NASHVILLE, TENN. (RFD-TV) — U.S. farmers are reacting sharply to a new Federal Crop Insurance Corporation rule that would eliminate the long-standing “+5” buy-up option for prevented planting coverage, a change embedded within a broader regulatory package meant to update and streamline crop insurance policies.
The final rule — published November 28 under the “One Big Beautiful Bill” Act (OBBBA) — clarifies harvest price methodology, moves certain regional dates to Special Provisions, removes barriers to direct marketing, and updates quality-adjustment and claims procedures. But the removal of buy-up prevented-plant coverage is emerging as the most controversial portion.

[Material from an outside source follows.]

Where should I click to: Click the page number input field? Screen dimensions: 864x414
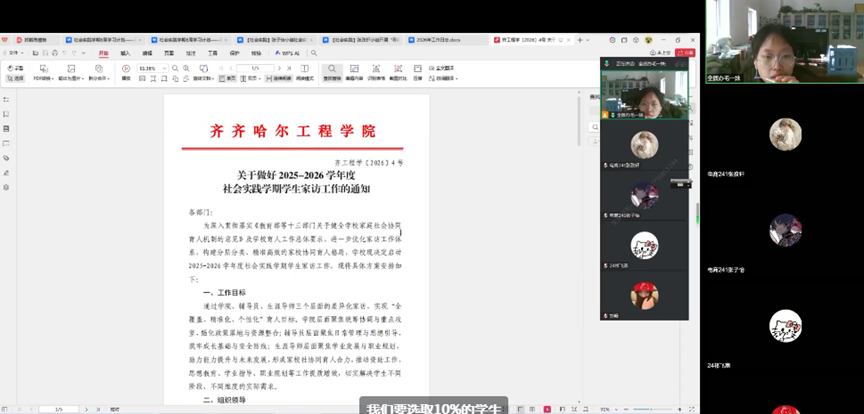[x=256, y=68]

Under the regulation, the eliminated buy-up would apply to crops with contract-change dates on or after November 30, 2025, meaning many 2026-planted crops will be affected. The Southwest Council of Agribusiness warns the provision appears to have been inserted by budget officials outside the USDA, estimating it would save $70 million while shifting substantial risk back onto already financially stressed producers.

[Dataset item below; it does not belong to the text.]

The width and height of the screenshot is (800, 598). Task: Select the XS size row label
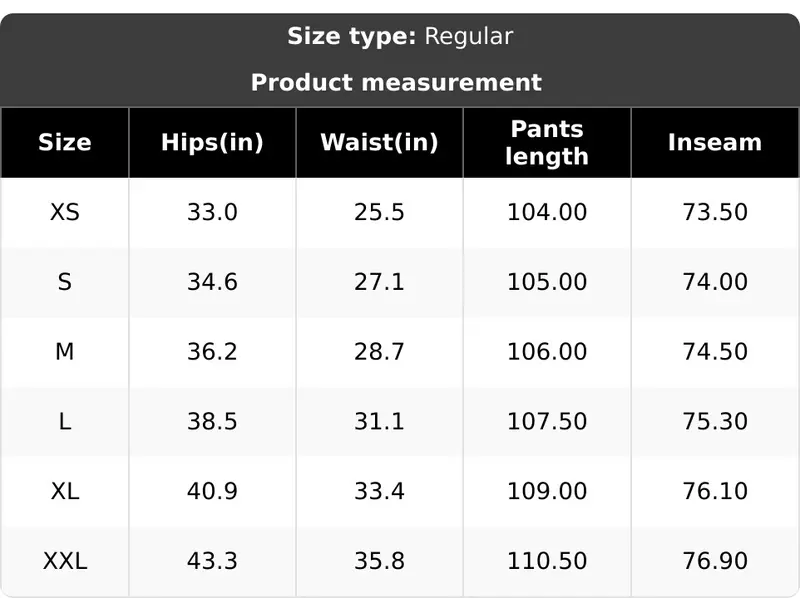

The Council expects heavy opposition during the 60-day comment period and notes Congress could intervene before implementation. Producer organizations are urging farmers to file comments identifying the financial harm the change could cause amid weak margins and tightening credit conditions.
Farm-Level Takeaway: The new rule removes prevented-plant buy-up coverage, prompting strong objections from farm groups concerned about added risk exposure.